Source excerpt:
The Office of State Administrative Hearings ruled that Craig Barrow, whose property abuts the sprayfield, had standing against the state and moved the case to Effingham County Superior Court.

Barrow filed his petition with the Office of State Administrative Hearings late last year, and Judge Kristin Miller ruled March 5 that Barrow had a preponderance of evidence to have his appeal of the permit heard.

“The court recognized that individuals have a right to protect aquatic resources when the government is unwilling to do so,” said Jon Schwartz, Barrow’s attorney.

A longtime and vocal critic of Guyton’s proposed wastewater treatment plant, Barrow also has repeatedly lobbied the city to connect to Effingham County’s wastewater lines.

Judge Miller heard evidence and arguments on three separate days, Jan. 27, Feb. 5 and Feb. 10, before issuing her ruling that Barrow had standing to appeal the permit.

Both parties have asked the court to return the permit back to the EPD while the Federal Emergency Management Agency finalizes its flood maps. If FEMA’s flood maps change significantly, the permit would have to rework the permit accordingly, said state EPD spokesman Kevin Chambers. Chambers added he didn’t know how long it would take FEMA to review and possibly amend the flood maps.

The Office of State Administrative Hearings also has not ruled on returning the permit to the EPD.

In his petition, Barrow and Schwartz argued the sprayfield would adversely affect “his recreational use and aesthetic enjoyment” of his property. Barrow does not live full-time on the property, but he does spend most weekends there.

Barrow pointed out his property is home to many species of wildlife, especially reptiles and amphibians, and they could be harmed by leakage or runoff from the sprayfield.

Barrow also argued, and the judge concurred, that his land is connected hydrologically to Guyton’s site through both surface and underground streams. “Although both the Director (EPD director Jud Turner) and the City contend that no hydrological connection exists, their arguments are unsupported by the evidence, including the testimony of some of their own witnesses,” Judge Miller ruled.

Barrow also charged that FEMA’s flood maps were inaccurate, and the maps were based on inaccurate data. The current FEMA map does not put the proposed sprayfield within the 100-year flood plain. But an erroneous calculation was used and once the correct formula was applied, portions of the sprayfield were found to be within the 100-year flood plain.

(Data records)

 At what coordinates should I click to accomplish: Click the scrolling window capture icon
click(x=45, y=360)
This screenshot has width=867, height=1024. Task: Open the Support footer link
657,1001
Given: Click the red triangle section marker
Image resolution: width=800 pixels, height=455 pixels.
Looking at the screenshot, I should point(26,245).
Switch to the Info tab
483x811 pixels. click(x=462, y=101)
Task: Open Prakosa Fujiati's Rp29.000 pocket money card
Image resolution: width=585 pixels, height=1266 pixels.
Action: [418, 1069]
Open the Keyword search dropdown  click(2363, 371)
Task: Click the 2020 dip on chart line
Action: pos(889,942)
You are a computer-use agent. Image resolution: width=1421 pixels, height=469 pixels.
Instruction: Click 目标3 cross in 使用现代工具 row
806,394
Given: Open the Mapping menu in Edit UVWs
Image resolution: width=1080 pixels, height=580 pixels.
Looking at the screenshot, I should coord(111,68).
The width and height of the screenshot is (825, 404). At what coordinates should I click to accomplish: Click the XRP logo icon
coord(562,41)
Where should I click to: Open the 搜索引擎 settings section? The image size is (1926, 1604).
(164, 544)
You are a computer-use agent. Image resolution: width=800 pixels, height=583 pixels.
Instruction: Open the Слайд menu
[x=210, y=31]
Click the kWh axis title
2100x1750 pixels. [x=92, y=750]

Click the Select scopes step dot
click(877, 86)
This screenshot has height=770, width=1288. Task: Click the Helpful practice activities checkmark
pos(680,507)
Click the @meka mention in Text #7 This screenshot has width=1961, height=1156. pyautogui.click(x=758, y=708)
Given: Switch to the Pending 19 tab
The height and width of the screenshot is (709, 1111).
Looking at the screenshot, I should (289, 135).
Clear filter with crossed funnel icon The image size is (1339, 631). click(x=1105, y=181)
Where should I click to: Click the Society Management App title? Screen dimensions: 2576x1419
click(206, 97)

Problem to work on: Beginning at "Both parties have" and stopping after "to the EPD.", write out that stretch of the sprayfield article word for word. These records have no connection to the sprayfield article.

Exercise result:
Both parties have asked the court to return the permit back to the EPD while the Federal Emergency Management Agency finalizes its flood maps. If FEMA’s flood maps change significantly, the permit would have to rework the permit accordingly, said state EPD spokesman Kevin Chambers. Chambers added he didn’t know how long it would take FEMA to review and possibly amend the flood maps.

The Office of State Administrative Hearings also has not ruled on returning the permit to the EPD.